Nanopore sequencers generate raw electrical signals that encode RNA sequence information. In direct RNA sequencing workflows, these signals are written as high volume binary files. Most modern instruments and pipelines use the POD5 format for storage and transfer. POD5 supports streaming writes and efficient random access during downstream analysis. Correct handling of these files is mission critical for reliable results and stable pipelines. This article explains practical steps, provides command examples, and includes output snippets. You will learn how to inspect, merge, filter, subset, repack, and convert signal files. We also cover performance tuning, quality control, troubleshooting, and workflow integration. Each section uses clear language for scientists and engineers who manage sequencing projects.

Why POD5 Matters for Direct RNA Sequencing

POD5 replaces legacy FAST5 for most production environments today. The format couples compact storage with reliable metadata indexing. It enables streaming from the acquisition software to persistent storage. That behavior reduces temporary bottlenecks and minimizes partial writes. POD5 relies on a columnar memory model that accelerates analytics. Fast reads make integrity checks and targeted extraction practical at scale. Large projects benefit because parallel workers can access distinct chunks safely.
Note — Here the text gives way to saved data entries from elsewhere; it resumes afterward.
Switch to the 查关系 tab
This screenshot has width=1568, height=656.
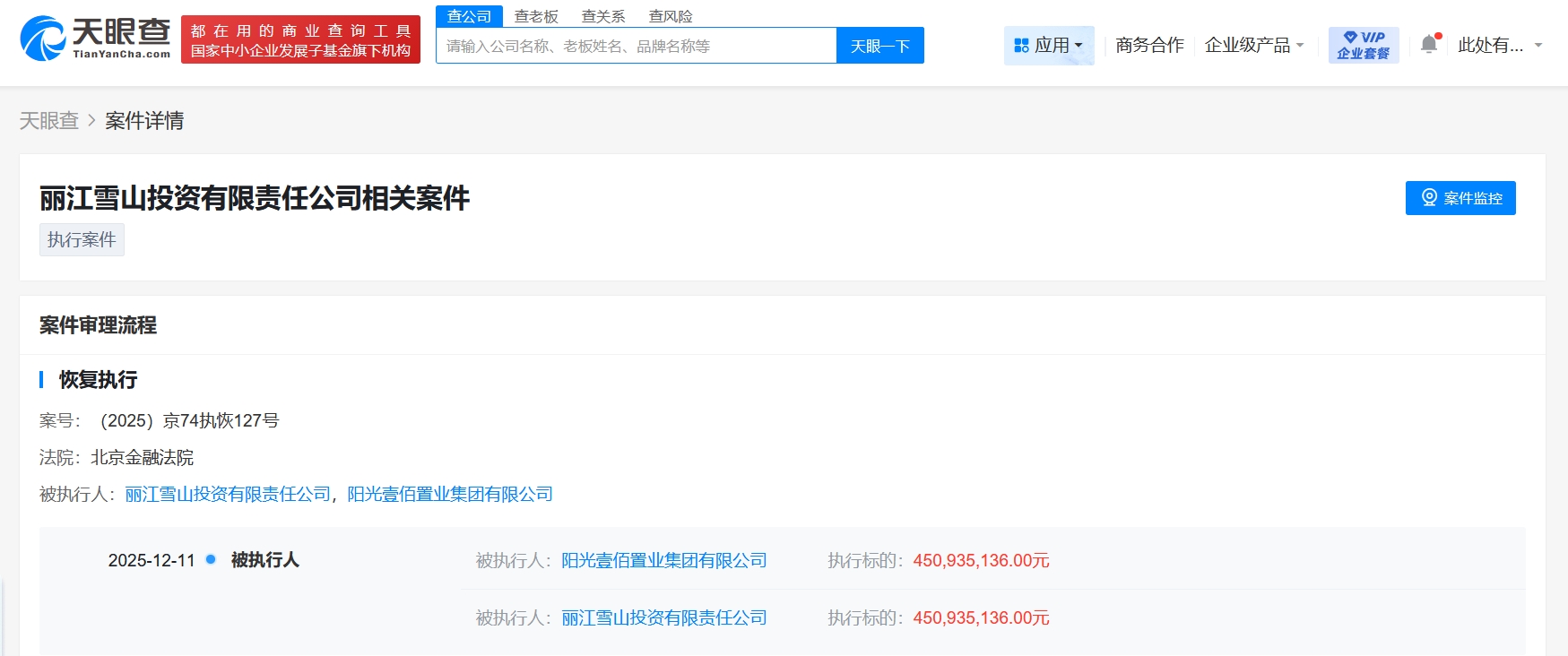click(603, 16)
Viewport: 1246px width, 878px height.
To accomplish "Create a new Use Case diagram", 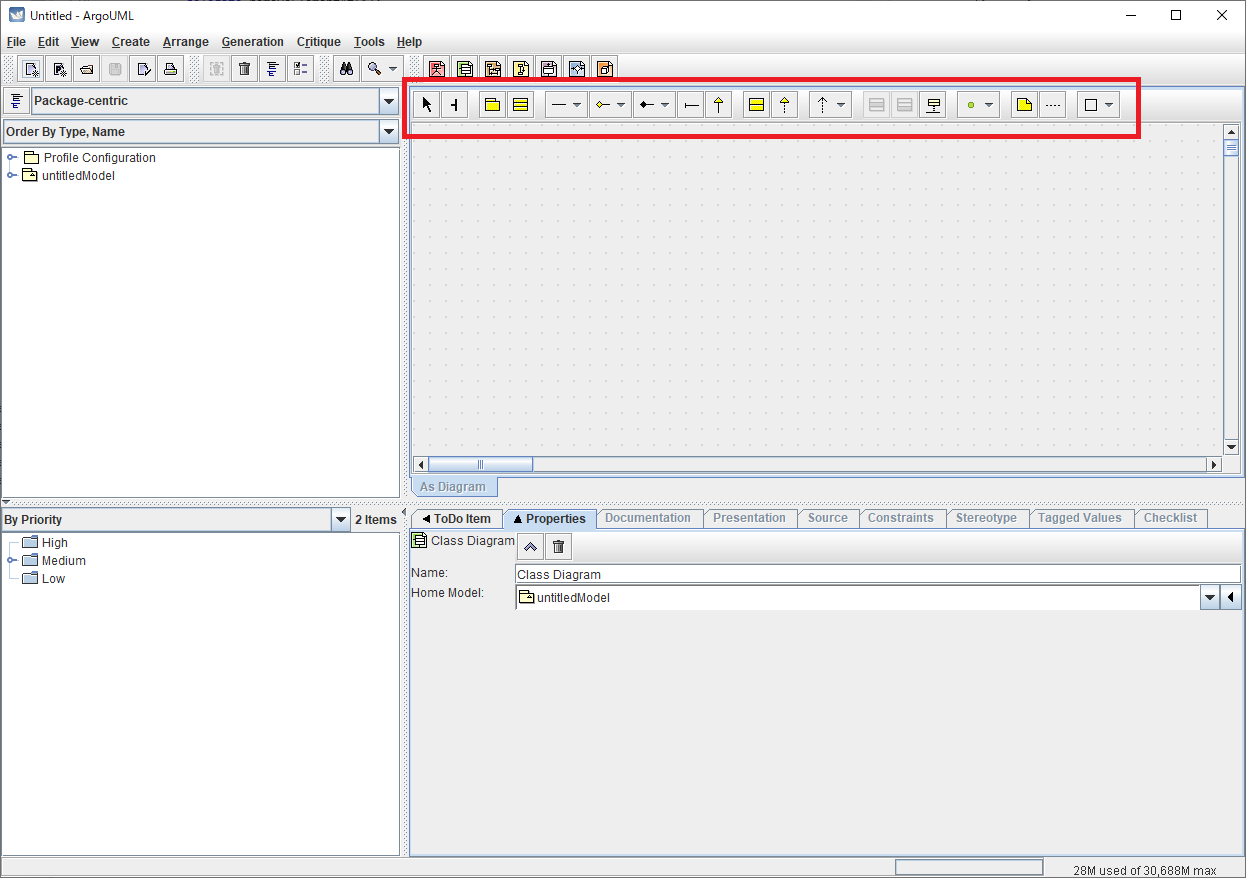I will click(x=437, y=69).
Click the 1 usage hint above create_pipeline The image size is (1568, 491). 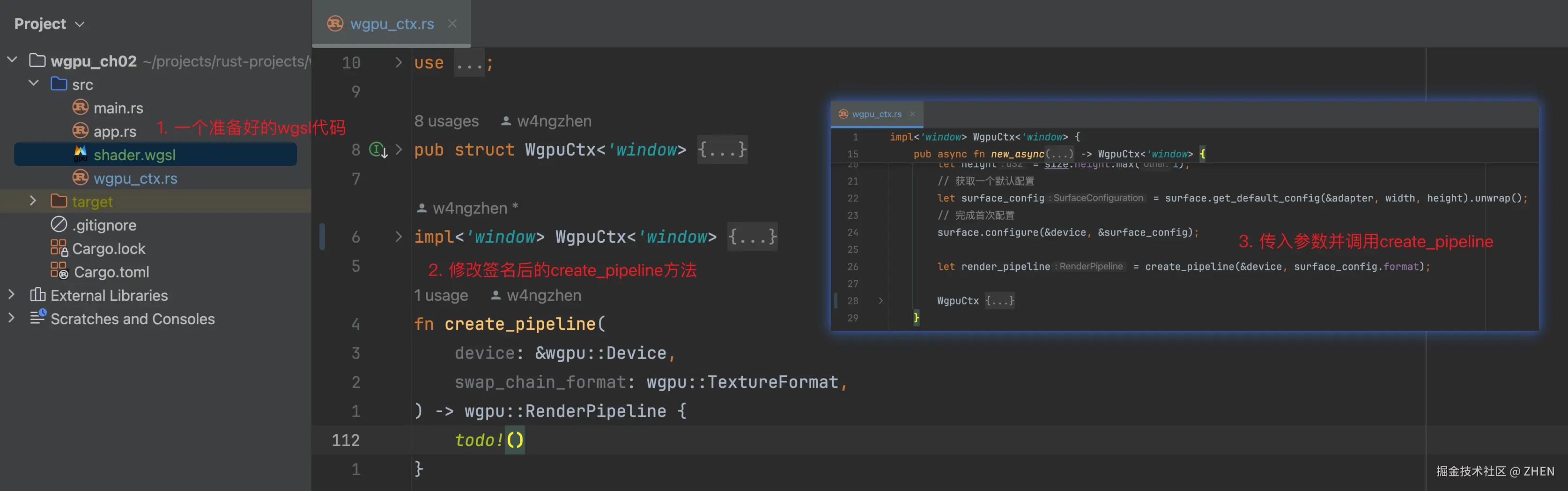[441, 296]
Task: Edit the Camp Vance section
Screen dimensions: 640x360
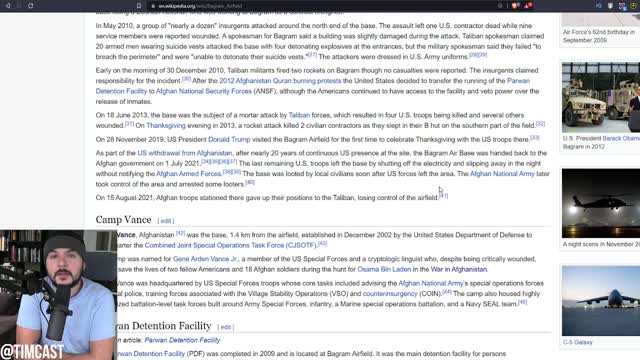Action: point(166,221)
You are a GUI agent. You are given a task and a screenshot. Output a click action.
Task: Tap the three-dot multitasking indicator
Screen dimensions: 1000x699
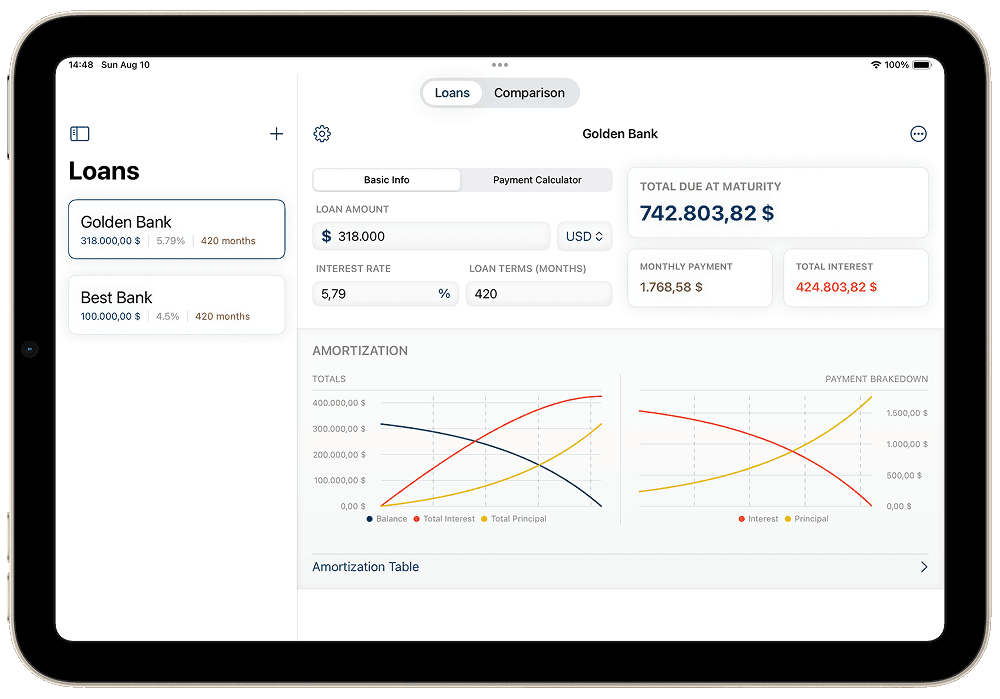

Service providers value predictable throughput and simpler file lifecycle management.

• POD5 allows streaming writes during active runs, improving reliability under load.
• Columnar layouts support fast queries and efficient random access for analytics.
• Stable metadata schemas reduce parsing errors across tools and versions.
• Compression settings balance storage cost against downstream compute speed.
• Consistent directory design simplifies collaboration across teams and vendors.

Installation and Environment Preparation

Install the POD5 toolkit using Python packaging. Use virtual environments for isolation.

pip install pod5

Confirm that the command line interface is available and versioned.

pod5 --version

Record the toolkit version in your run logs and analysis notebooks.

• Pin versions for reproducibility across cohorts and reruns.
• Document hardware, driver, and operating system details for audits.
• Store checksums and read counts next to each primary POD5 file.

Integrity and Summary Inspection

Start with quick summaries that surface obvious problems before basecalling.

Use pod5 view to build a compact table containing essential fields only.

pod5 view input.pod5 --include "read_id,channel,num_samples,end_reason" --output summary.tsv --separator "\t"

Typical output shows read identifiers, channels, sample counts, and end reasons.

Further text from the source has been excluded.